PROBLEM DETAILS: Edit the lines from the line with "Given: Open the generating SSH keys guide" to the line with "Looking at the", replacing "SSH keys" with "GPG keys" and leaving everything else unchanged. Return only those lines, without the pictures.

EXTRACTED DATA:
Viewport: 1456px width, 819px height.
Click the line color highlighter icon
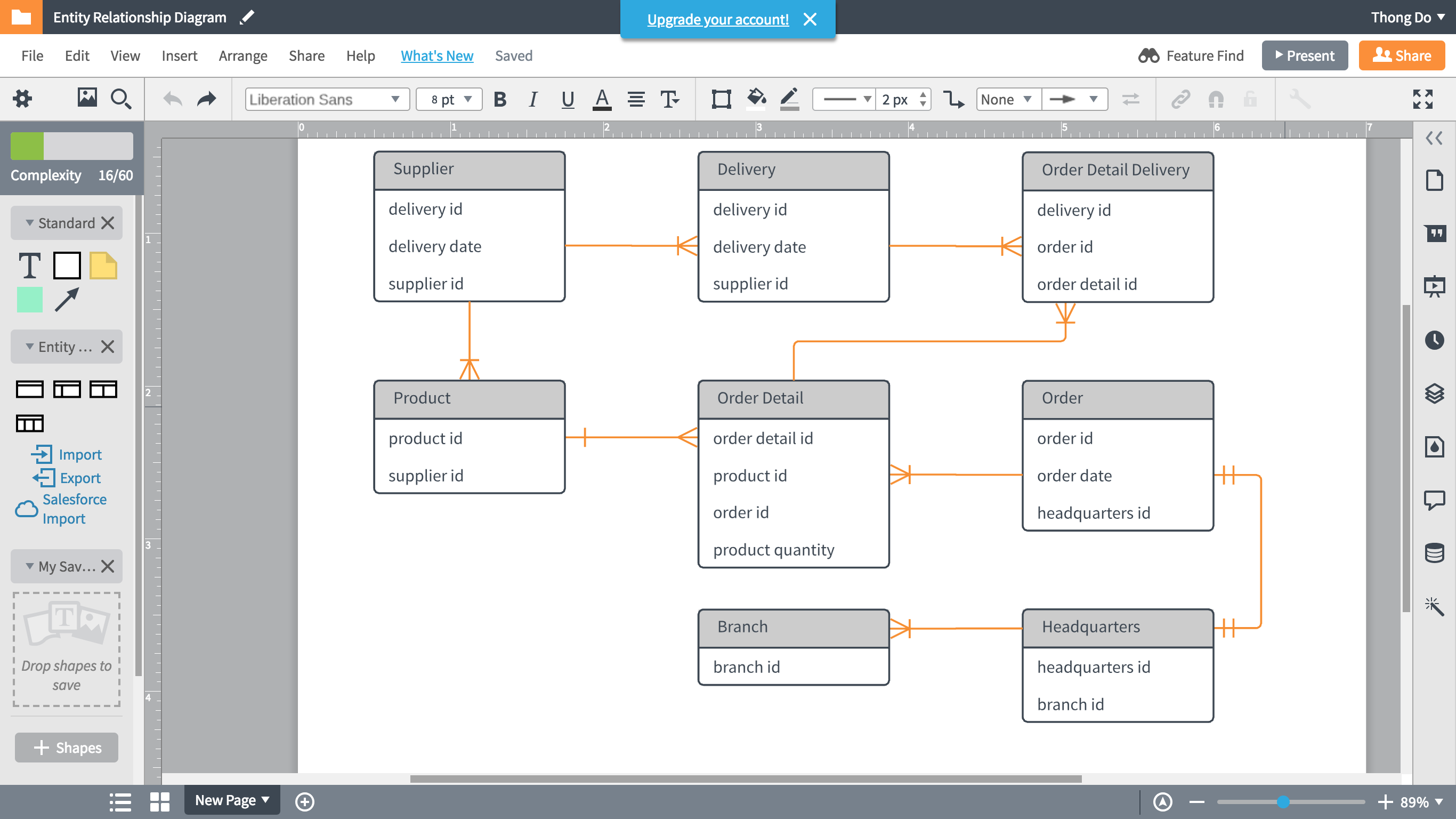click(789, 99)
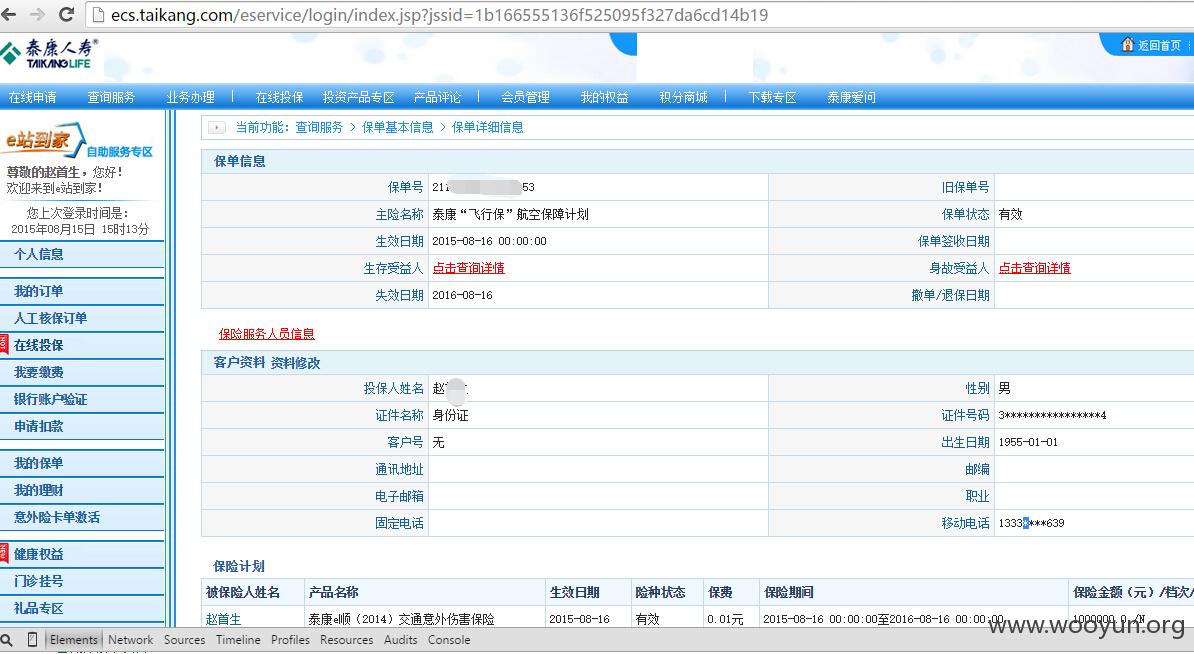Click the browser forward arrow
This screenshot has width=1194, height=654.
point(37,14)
* * *
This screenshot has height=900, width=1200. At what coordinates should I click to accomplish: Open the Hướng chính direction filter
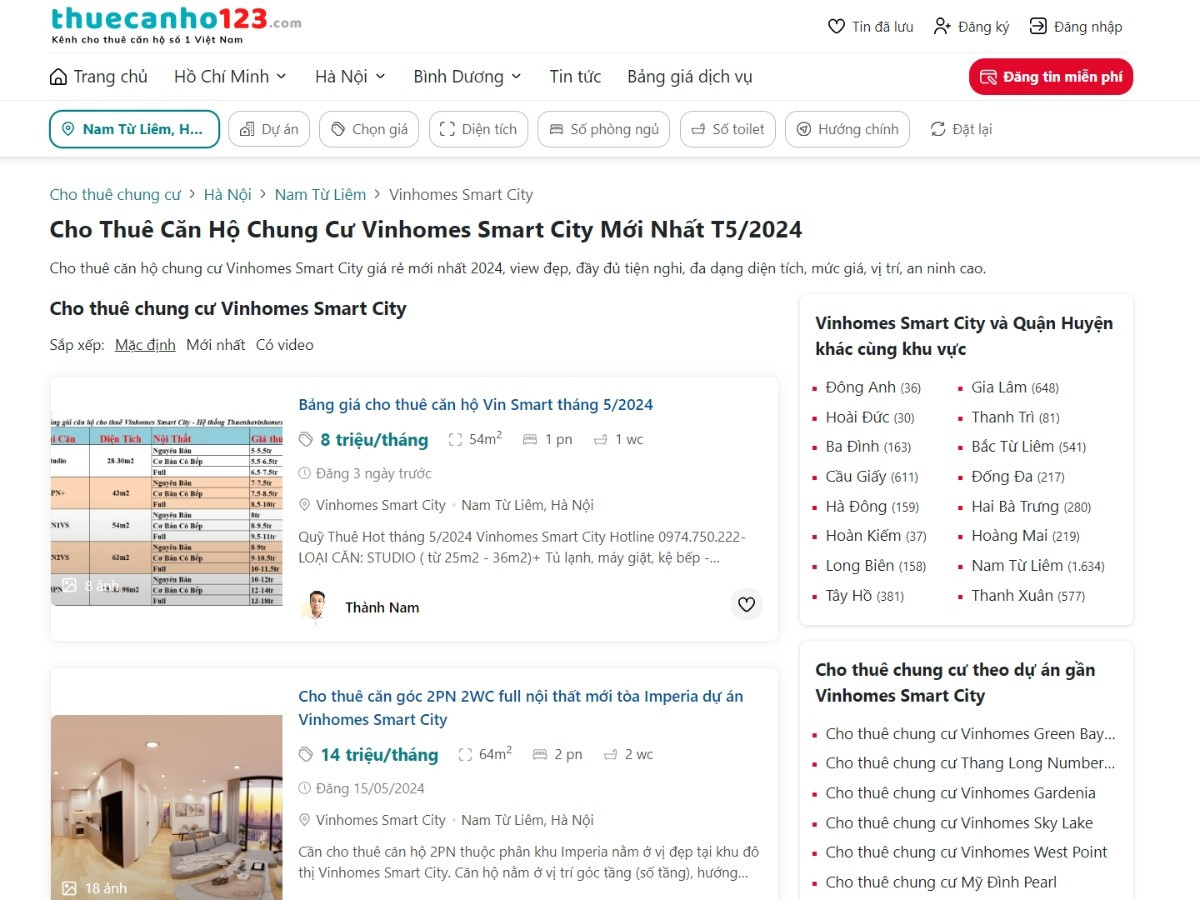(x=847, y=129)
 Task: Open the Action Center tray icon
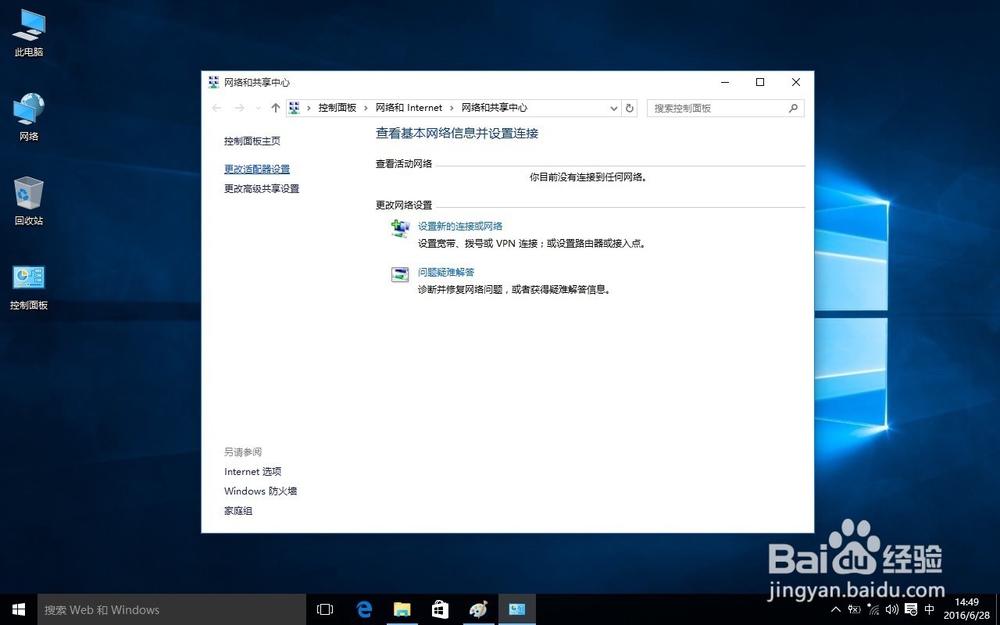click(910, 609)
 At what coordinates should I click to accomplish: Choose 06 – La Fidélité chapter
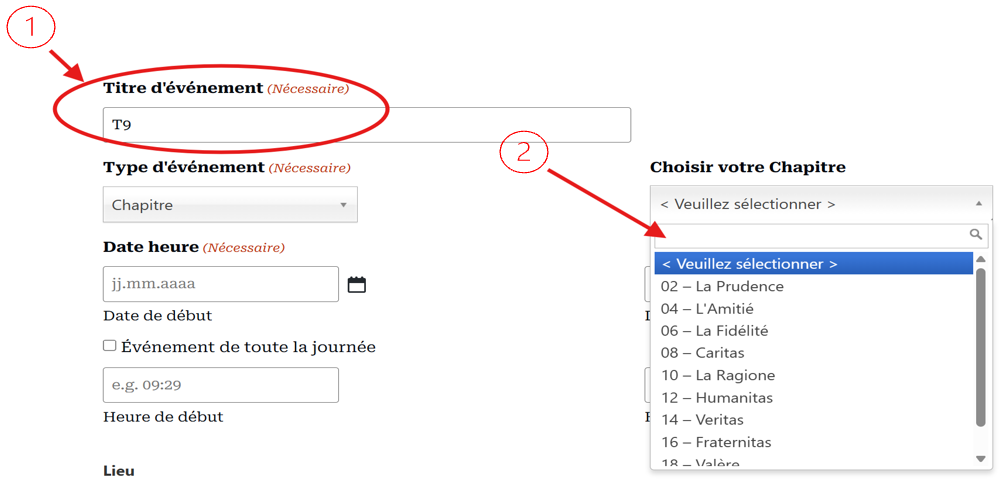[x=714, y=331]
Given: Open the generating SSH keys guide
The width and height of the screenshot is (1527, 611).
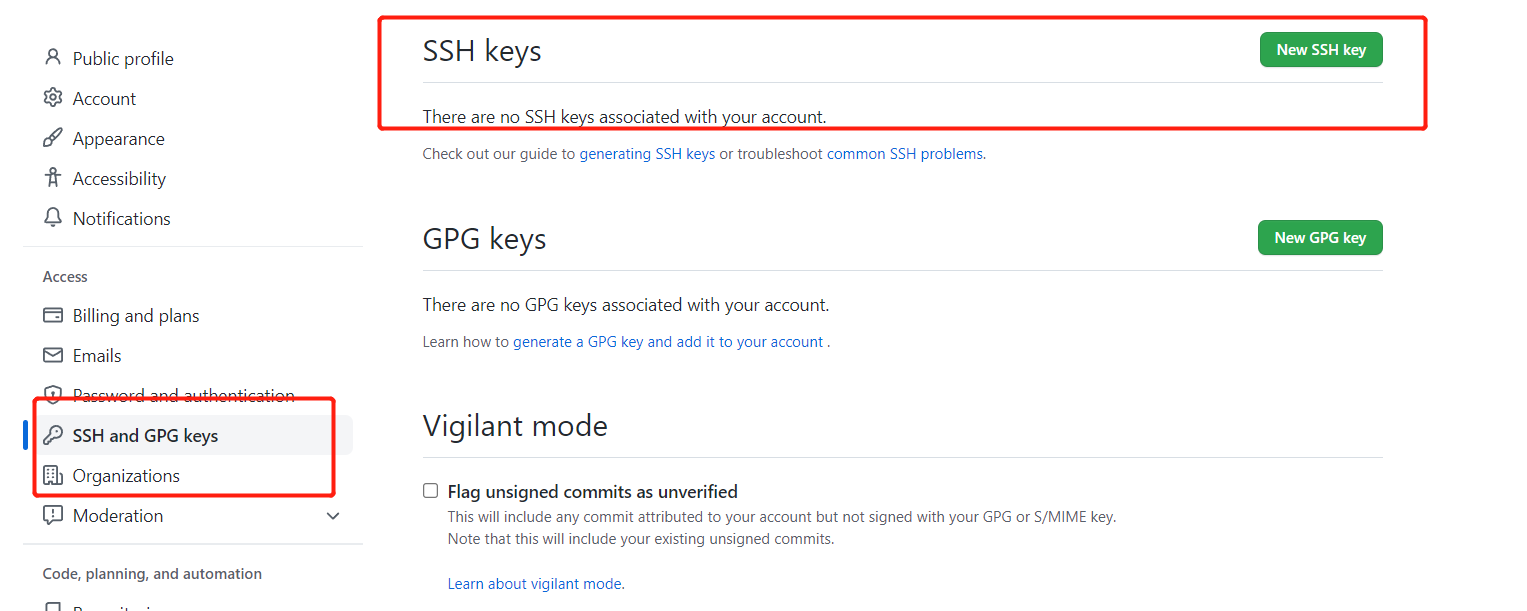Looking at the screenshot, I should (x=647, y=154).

EXERCISE RESULT:
Given: Open the generating GPG keys guide
The width and height of the screenshot is (1527, 611).
Looking at the screenshot, I should (x=647, y=154).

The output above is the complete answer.